Mining software repositories or public discussions: These studies examine human-generated artifacts (e.g. code, comments) and human data (e.g. posts on Stack Overflow or Twitter). The data are publicly accessible, so the research is likely exempt. The authors might consult the IRB to ensure their analysis plan is acceptable.
Probing sandboxed systems: These studies set up a software system under the control of the researchers, in a “research sandbox”. Only the research team interacts with the system. No human subjects are involved; I suggest no IRB oversight is needed.
Probing systems in the wild: These studies probe a live system operated by some external entity, e.g. a REST API hosted by a company. Live systems are sociotechnical systems. If the researchers’ investigation is “read-only” and at a limited scale, this smacks of a purely technical study. However, if the researchers’ experiment involves either (a) “writing to” — interacting with — the live system, or (b) an intensive workload, e.g. attempting to crawl the entire Internet, then the social side of the system may be called into play. Perhaps an on-call beeper goes off, or perhaps a legitimate user cannot access a service because it is being probed intensively by the research team. I do not know how an IRB might treat this case, but I suggest they be consulted. Ethical norms within the research community should also govern your behavior here.
Observing malicious behavior: These studies may involve a honeypot that is made deliberately insecure, and then observe how it is exploited. The exploit may be automated (a technical artifact) or manual (human behavior). The researcher cannot control whether the data is derived from a human subject in advance, so they should consult their institution’s IRB.

Conclusions

As a member of the research community, I find this outcome troubling. I also think it is the responsibility of concerned community members to speak up when they see unethical behavior. Here is my voice.
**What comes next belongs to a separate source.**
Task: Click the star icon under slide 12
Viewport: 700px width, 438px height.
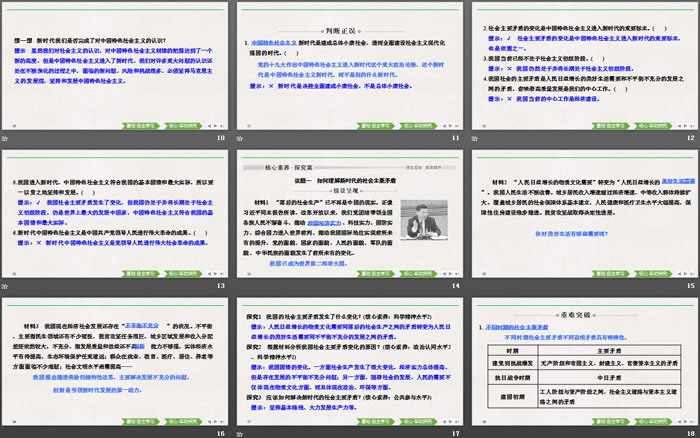Action: point(474,139)

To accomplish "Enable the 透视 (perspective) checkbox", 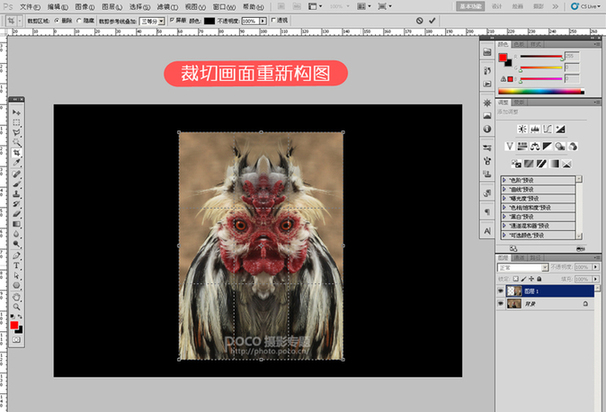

As a concerned community member, I recommend that the following steps be taken:

The authors should retract the paper. Although they acted in good faith, their study was unethical. A retraction is the right choice to honor the integrity of the research process.
IEEE S&P should remove the paper from the proceedings — not as a result of the retraction, but as a separate step.
IEEE, the conference sponsor, should weigh issuing a statement about proper research conduct [6].
The University of Minnesota should repair relations with the Linux maintainer community. They have already acknowledged an internal investigation, which is a promising first step.
The academic cybersecurity community should clarify its standards for human-subjects research and for ethical research. These standards should be drafted promptly — hopefully in time for discussion at S&P’21 in May! — and be the subject of a keynote at each of the upcoming “Big Four” meetings of the community. Going forward, these standards should be clearly listed on each of the “Big Four” cybersecurity conference websites as part of the call for papers. Clearly we have failed to communicate these standards to at least one research group. Let’s not wait for more mistakes.